> **Selected excerpt**
>>

Many families look to preschools as a meaningful time in their children’s lives, providing opportunities where their children can learn and experience joy in a safe and nurturing environment. You already know how important it is to choose the right preschool so that’s a good fit for your family and your child. In this article we’ll show you the things your three or four year old should be learning in an ideal preschool environment, like the one we planning for the new Phase Family Learning Center.

Physically & Health

We know children are still learning coordination at this age, so we encourage the development of children’s basic gross motor skills like running, throwing and balancing in the Gym and outside with the materials provided. In addition, we plan daily activities that continue to improve fine motor skills and needed hand-eye coordination through Motor Lab, Learning centers and small group activities with teachers in the classrooms and Enrichment rooms.

We introduce healthy living habits with this age group as well, like eating good food, drinking water, trying new foods, washing our hands, coughing into our elbow, appropriate touching and personal space, in addition to fire drills and other types of safety practices which are great skills to take with them into kindergarten and beyond.

Relationally & Emotionally

Preschoolers are often still developing self-confidence, and want reassurance from the caregivers in their lives to answer their important question: “Am I okay?” They are learning to calm themselves, but they still need help regulating strong emotions. The dedicated team of adults we provide lovingly embrace their needs and respond consistently, like with infants and toddlers, while also as their abilities and confidence show they are ready.

At this age, our teachers support children moving through the different stages of play. In addition to the necessary lifelong skill of being able to entertain him or herself (solitary play), we want to encourage kids that are watching others play (onlooker) and playing side by side with similar toys but not interacting (parallel) to eventually feel confident in joining what others are doing (associative).

<<

> **Data lines**
>>

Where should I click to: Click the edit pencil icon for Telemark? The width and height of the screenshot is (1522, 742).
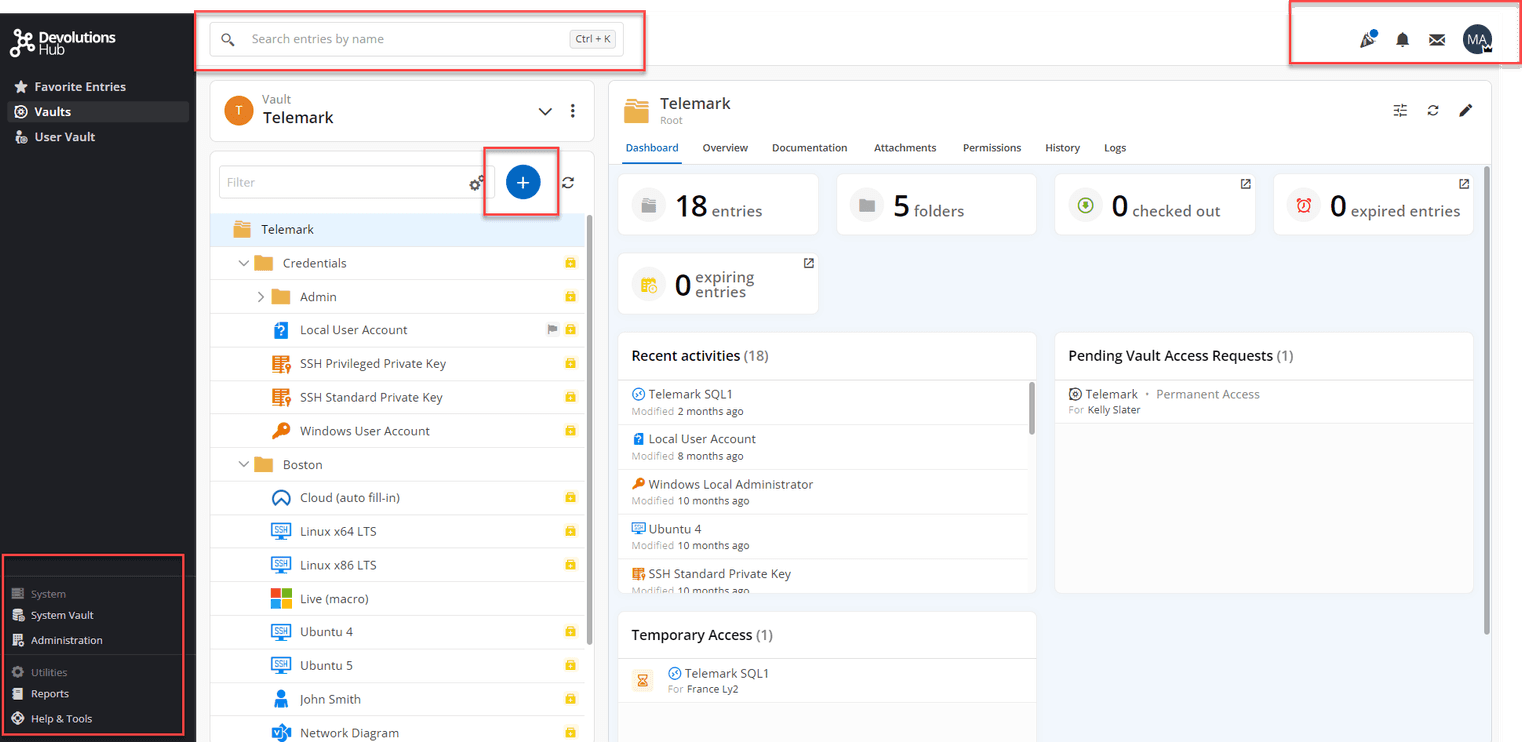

<<

> **Short task**
Summarize the preschool text above in three sentences.

> **Task result**
The article describes what three- and four-year-olds should be learning in an ideal preschool, like the one planned for the new Phase Family Learning Center. Physically, children build gross motor skills such as running, throwing and balancing, improve fine motor skills and hand-eye coordination through daily activities, and learn healthy habits and safety practices such as handwashing and fire drills. Emotionally and relationally, adults respond consistently to preschoolers who are still developing self-confidence and need help regulating strong emotions, and teachers support them as they move through the stages of play toward joining what others are doing.